Start of Exercise material

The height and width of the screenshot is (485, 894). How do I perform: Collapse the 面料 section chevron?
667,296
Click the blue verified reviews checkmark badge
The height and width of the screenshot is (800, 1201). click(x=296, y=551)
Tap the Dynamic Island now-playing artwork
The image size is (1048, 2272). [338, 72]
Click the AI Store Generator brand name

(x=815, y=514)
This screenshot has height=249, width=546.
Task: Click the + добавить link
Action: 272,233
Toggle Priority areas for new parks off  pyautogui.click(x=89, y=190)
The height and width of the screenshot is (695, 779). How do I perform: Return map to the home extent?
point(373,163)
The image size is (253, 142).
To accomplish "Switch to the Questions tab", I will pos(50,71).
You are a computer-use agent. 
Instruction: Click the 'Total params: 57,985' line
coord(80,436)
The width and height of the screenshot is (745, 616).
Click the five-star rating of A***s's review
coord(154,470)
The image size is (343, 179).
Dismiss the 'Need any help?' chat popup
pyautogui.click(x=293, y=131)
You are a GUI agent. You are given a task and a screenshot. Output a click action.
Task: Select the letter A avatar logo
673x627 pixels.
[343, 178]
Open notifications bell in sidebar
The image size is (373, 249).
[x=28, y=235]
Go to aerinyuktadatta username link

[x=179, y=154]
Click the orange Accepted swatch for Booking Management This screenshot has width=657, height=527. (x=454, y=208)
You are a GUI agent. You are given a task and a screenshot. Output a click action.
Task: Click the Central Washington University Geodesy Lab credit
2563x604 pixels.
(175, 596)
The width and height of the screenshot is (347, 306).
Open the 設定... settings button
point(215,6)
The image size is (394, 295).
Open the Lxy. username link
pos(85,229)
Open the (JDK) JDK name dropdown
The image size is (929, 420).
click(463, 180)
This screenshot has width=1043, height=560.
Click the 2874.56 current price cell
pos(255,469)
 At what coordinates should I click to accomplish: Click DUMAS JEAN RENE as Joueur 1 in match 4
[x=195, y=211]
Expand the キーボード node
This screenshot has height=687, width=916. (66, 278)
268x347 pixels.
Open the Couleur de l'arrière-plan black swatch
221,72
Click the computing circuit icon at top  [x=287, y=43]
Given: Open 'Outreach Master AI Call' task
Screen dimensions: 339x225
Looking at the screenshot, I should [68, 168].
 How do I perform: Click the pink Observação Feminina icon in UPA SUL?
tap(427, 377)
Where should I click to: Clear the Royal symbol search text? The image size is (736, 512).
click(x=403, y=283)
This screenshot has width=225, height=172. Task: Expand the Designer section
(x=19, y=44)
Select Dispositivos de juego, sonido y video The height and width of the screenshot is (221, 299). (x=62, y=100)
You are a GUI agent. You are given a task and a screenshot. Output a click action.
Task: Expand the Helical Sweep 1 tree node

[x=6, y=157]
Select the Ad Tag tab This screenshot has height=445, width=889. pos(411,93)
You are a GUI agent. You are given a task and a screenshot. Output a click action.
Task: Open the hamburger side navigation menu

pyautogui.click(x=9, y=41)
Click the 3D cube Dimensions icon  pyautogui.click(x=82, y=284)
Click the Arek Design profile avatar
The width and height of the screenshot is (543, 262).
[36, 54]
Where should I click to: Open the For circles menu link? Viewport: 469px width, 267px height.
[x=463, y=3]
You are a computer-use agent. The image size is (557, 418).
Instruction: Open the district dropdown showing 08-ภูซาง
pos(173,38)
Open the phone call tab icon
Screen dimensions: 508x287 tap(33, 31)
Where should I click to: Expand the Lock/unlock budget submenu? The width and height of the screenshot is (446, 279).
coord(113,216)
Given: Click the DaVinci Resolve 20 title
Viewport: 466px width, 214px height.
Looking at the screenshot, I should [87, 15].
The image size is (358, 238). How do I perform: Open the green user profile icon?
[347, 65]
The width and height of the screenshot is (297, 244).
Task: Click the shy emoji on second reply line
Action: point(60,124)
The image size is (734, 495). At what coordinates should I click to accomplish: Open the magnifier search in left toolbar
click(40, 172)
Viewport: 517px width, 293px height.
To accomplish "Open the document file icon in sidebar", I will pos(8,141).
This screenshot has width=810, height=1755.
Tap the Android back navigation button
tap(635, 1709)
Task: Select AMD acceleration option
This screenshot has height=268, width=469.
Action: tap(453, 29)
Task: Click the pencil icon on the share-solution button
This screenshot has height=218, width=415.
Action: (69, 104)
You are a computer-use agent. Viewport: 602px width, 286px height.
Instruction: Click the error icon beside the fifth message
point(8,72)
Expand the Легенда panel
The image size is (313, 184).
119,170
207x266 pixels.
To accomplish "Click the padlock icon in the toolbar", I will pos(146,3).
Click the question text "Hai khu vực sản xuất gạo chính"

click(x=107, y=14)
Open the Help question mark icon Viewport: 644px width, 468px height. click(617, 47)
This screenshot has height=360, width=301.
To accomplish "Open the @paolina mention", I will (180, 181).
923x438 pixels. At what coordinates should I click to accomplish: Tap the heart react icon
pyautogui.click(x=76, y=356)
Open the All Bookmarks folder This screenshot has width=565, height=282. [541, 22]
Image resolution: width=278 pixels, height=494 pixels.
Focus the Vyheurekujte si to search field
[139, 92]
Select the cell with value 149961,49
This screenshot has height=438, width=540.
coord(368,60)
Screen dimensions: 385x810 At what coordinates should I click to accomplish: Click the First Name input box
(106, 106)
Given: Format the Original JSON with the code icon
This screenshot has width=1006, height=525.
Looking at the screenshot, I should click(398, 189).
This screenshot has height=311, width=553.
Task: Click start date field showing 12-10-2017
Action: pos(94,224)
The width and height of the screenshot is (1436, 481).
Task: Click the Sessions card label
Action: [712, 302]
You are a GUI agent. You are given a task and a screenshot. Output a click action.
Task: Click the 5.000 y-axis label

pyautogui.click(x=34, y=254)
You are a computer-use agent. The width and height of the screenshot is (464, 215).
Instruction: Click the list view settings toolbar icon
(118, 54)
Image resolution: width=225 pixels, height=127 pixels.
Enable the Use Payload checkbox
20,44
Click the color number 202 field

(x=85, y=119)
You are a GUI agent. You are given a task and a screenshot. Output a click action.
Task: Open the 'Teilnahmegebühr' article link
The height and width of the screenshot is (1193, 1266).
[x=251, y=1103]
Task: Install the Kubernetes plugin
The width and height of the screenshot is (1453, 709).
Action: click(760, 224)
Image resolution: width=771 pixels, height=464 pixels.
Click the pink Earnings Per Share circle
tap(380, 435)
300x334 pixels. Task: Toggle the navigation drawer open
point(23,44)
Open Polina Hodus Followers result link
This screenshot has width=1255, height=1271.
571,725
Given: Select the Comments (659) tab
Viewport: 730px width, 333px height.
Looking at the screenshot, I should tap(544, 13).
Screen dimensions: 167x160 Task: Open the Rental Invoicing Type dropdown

End of Exercise material

### Work to complete
Your answer must be a copy of every line in the data above that holds the string "avatar".

### Solution for this task
Task: Select the letter A avatar logo
Click the Arek Design profile avatar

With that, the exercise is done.